For a copy of Sudesh Jain’s FINRA BrokerCheck, click here.
Reasonable basis suitability requires that a recommended investment or investment strategy be suitable or appropriate for at least some investors. Reasonable basis suitability requires an advisor to conduct adequate due diligence so that he or she can determine the risks and rewards of the investment or investment strategy.
Quantitative suitability requires a brokerage firm or financial advisor with actual or de facto control over a customer’s account to have a reasonable basis for believing that a series of recommended transactions – even if suitable when viewed in isolation – is not excessive and unsuitable for the customer when taken together in light of the customer’s investment profile.

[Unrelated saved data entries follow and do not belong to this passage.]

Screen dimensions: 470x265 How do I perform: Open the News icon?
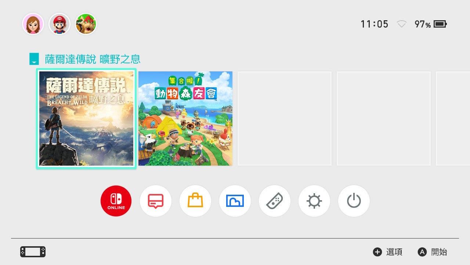pos(156,201)
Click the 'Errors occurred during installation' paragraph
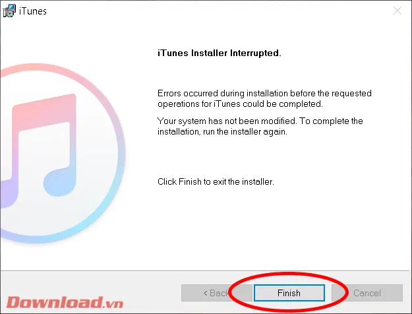Image resolution: width=412 pixels, height=314 pixels. point(264,98)
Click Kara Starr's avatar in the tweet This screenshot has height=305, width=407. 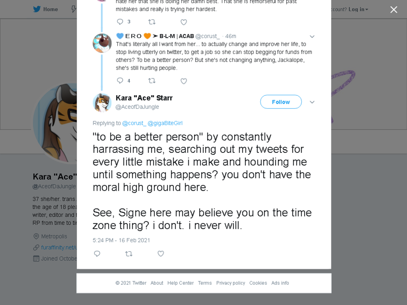tap(102, 102)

No single test defines excessive activity, but factors such as the turnover rate, the cost-equity ratio, and the use of in-and-out trading in a customer’s account may provide a basis for a finding that a member or associated person has violated the quantitative suitability obligation.

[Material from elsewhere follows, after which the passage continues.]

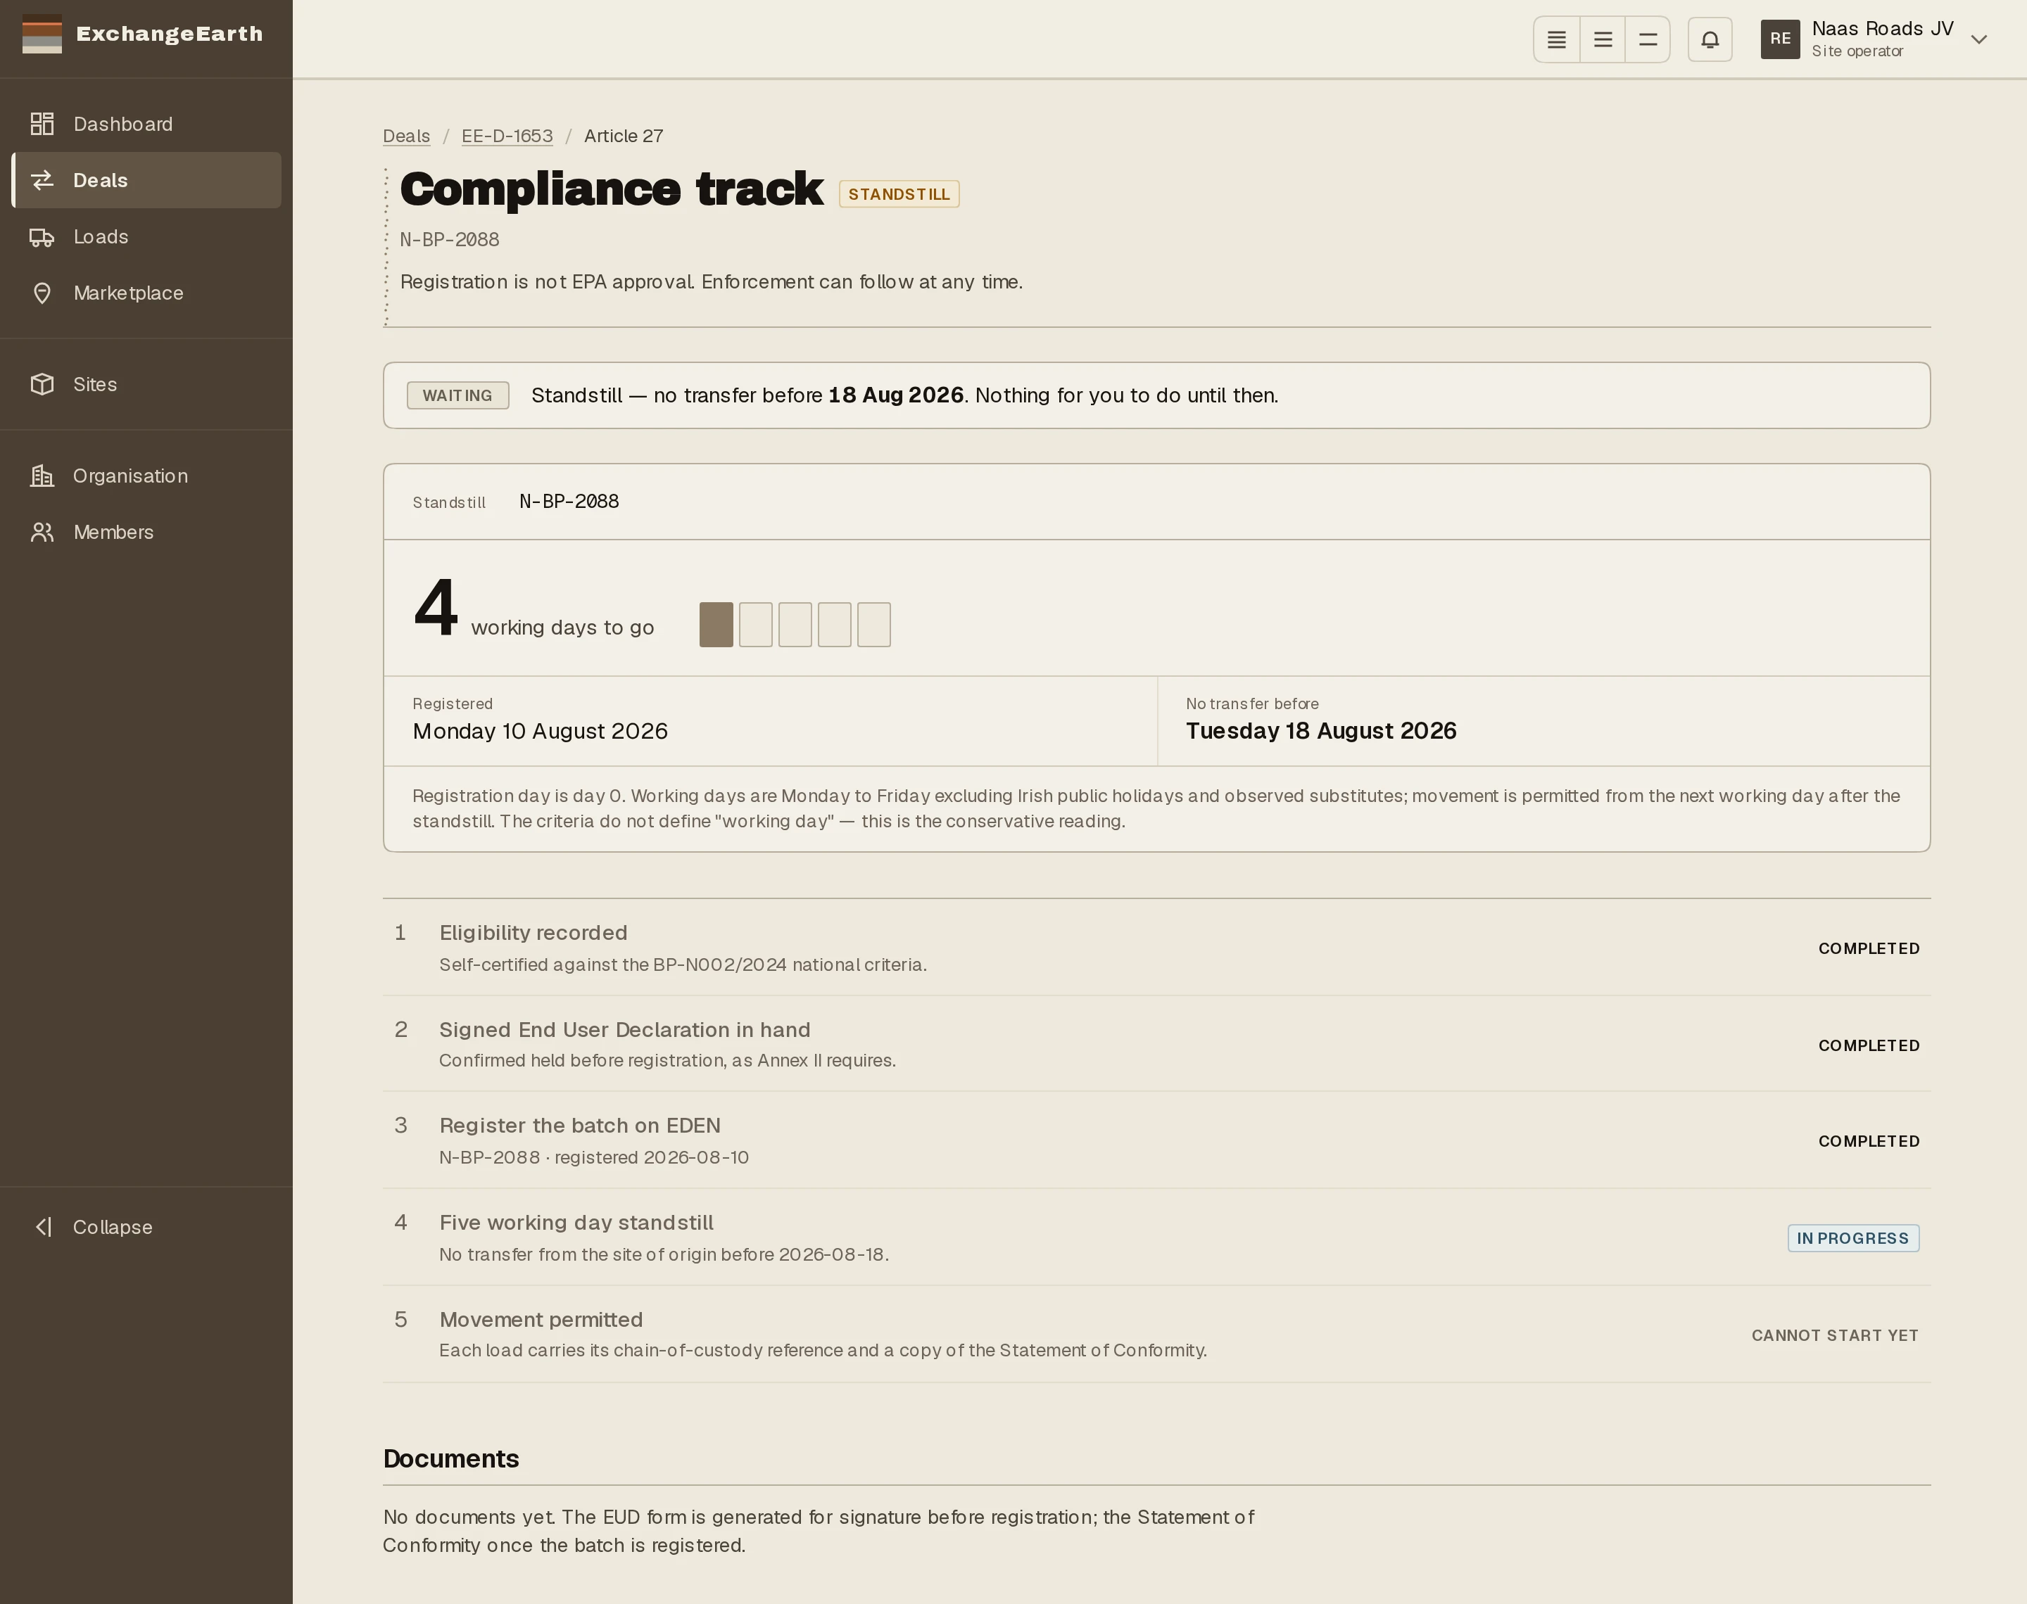Open the Members menu entry
This screenshot has width=2027, height=1604.
click(147, 532)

Customer-specific suitability requires that a member or associated person have a reasonable basis to believe that the recommendation is suitable for a particular customer based on that customer’s investment profile. Among the criteria that a financial advisor must evaluate to satisfy his or her customer-specific suitability obligations include the investor’s:
• Other investments
• Financial situation and needs
• Tax status
• Investment objectives
• Time horizon
• Liquidity needs
• Risk tolerance
• Any other information disclosed by the customer
Financial advisors have a legal and regulatory obligation to recommend only suitable investments that are appropriate for their clients’ needs and objectives. Their employing brokerage firm has a legal and regulatory obligation to supervise the Financial Advisors’ sales practices and dealings with clients. To the extent any of these duties are breached, the customer may be entitled to a recovery of his or her investment losses.